End of June Review

June 2018

With another semester coming to an end, I found some time on my hands. I wasn’t able to read as much as I’m used to—usually eight to ten books a month—but I also got a lot of reading, planning, and rewriting done. I’m very happy with where I’m at right now—though I wish the story is a bit more solid.

Books Read


Of the few books I’ve read, the first was a book I’ve wanted to read for a long time—Devil in the White City. It’s based on the true story of the Chicago World Fair, the invention of the Ferris Wheel, and the murders of Dr. H H Holmes. At first, I thought the Holmes part was going to play up as a much bigger part. It doesn’t, but his role as one of the first modern day psychopaths is interesting.

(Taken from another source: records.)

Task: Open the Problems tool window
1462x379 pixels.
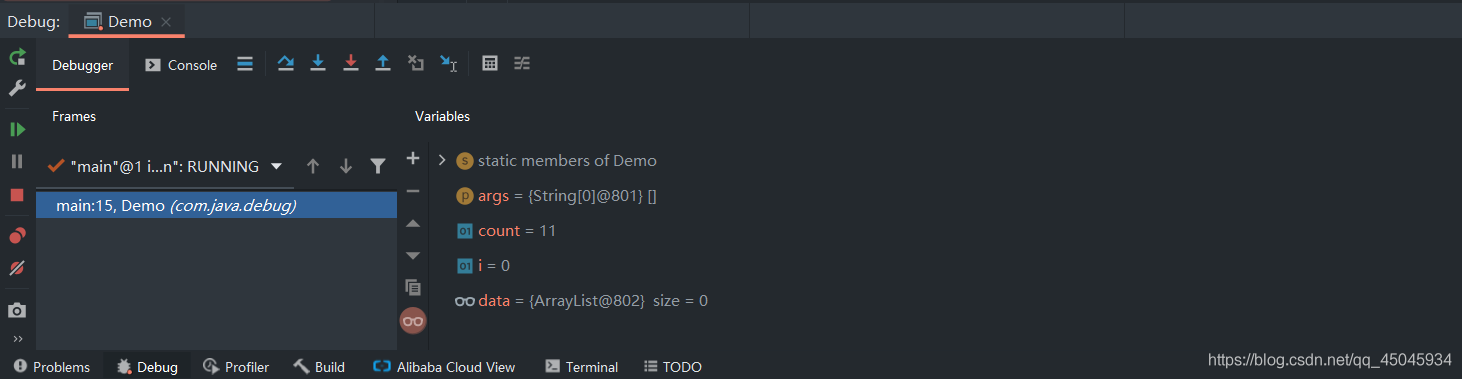Action: pos(50,367)
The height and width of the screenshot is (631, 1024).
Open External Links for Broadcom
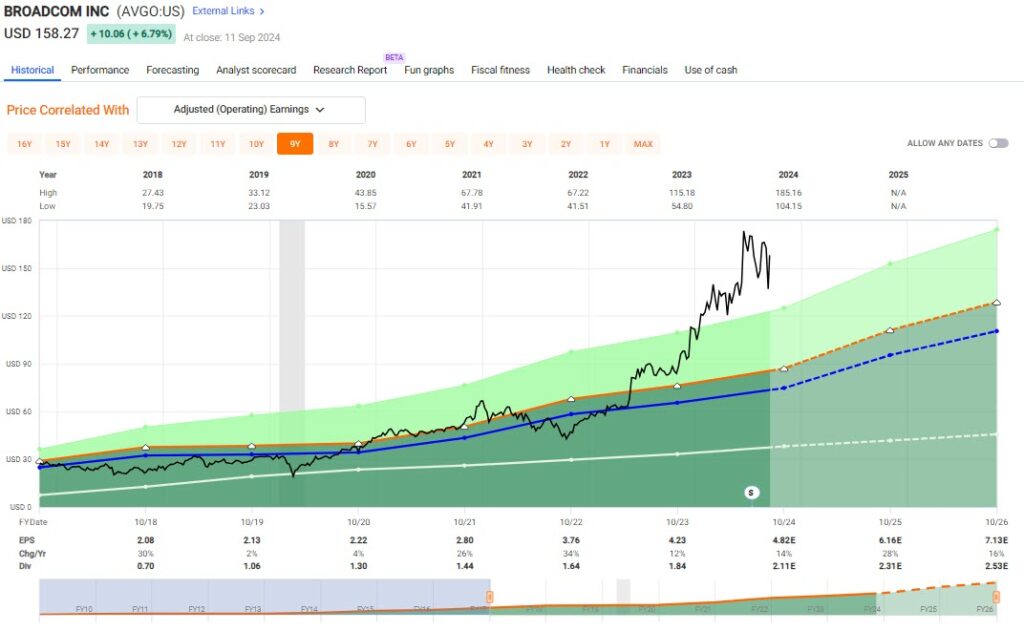225,10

I understand the difficulty the author had regarding Holmes as little can be inferred from his autobiographies and confessions. He was a chronic liar and manipulator. In that way, the author did well. Recommend only if you can stand immense detail.


Then I did an audio book, Sapiens. I don’t like fiction while I’m driving so I got this to try. The scope and the size of the book are immense. It encapsulates everything in human existence and breaks it down. Certain things were old news to me, but a lot had very interesting, objective perspectives to it. Some complained that this author is running an agenda, skewed with little evidence. I don’t see that. I thought it was awesome, and many times left me thinking about who and what we are.


Martian was huge when it came out, even if I thought it became redundant by the end. Still I liked it, so I picked up his new book—Artemis. Sadly, I can’t say the same for this one. Where Martian grabs you quickly—I read the whole 400 page book in one day—this one dragged a bit before the action starts around page 100 and then finishes at 300. On top of this, the character—a girl, which I didn’t find out until 13 pages in—has the same snarky tone as Matt from Martian. So in a way, it’s the girl form of the Martian’s main character. Definitely a flat sophomore work.


I found this next book on another author’s goodreads list: The Girl at the Baggage Claim. It looked interesting, so I decided to pick it up. Although I like a lot of the situations she describes, showing how strangely different these two parts of the world work—the West and the East—ultimately, I found the evidence haphazardly organized and sometimes too anecdotal. A lot of it I liked, and it was an easy read, but I did roll my eyes sometimes at the ideas they were drawing from very scant environmental references.


Then I finished On Writing Well. I saw quite a few people disliked his outlook on this, claiming—as some may—that writing is subjective, and his claims are dismissable for these reasons. I disagree. He is pointed in what he believes—yes. But in no way does that detract from what he has to say. Writing well means to do it over and over, rewriting, and avoid those easily grasped structures in our language. Even his example—a piece he wrote—got slammed, when I personally enjoyed seeing the step-by-step commentary he provided to show his process. Does that process work for everyone? No, and he never claims that, but when there are so many useless writing books out there that preach the same well-worn tidbits, to get a book that actual illuminates the inner workings of a real writer’s head, it’s awakening to say the least.


Finally, I got to a book that has haunted me for a while and at last finding it on sale, I bought it. The Master and Margarita. Immediately, it kicks you in the face with all of its Russian-like semantics and banter. This is definitely a Russian book by a Russian writer—eeriely reminding you of the best of Tolstoy and Dostoevsky while still updating it for the Soviet era. The biggest problem, that a few have noted, is that a main character doesn’t pop up for a while. Eventually, it is Margarita, but Woland weaves in and out, manipulating the landscape in order to set everything up for what happens. Plus, there’s Russian orthodoxy tossed in, so, you know, it’s a plus.

Progress on 2018 goals

1) Finish Brief Lives / Query / Synopsis: Done / 2 letters / halfway: Done

2) Chewy Noh (graphic novel): Done

3) Student workbook: Done

4) Spring Reading:

                  J.R.: Done!!!

                  Quixote: Not started

5) Read 75 books: 64 (Almost there and only six months in!)

6) American Snowflakes: 40,000 words done

Next Month’s Agenda

This part is going to be hard. With a month in USA coming up, I may not get much of anything done. I expect to finish 3 books in the next couple weeks to add to the total. That might be it, though. As for my writing, I will probably—or rather hopefully—drop down another ten to twenty thousand words, landing at around the 60,000 word mark. That should set me up to finish this new book by the end of September, maybe. This story is going to be one of my longest, with a target word count of 120,000 words, so I’m almost halfway through.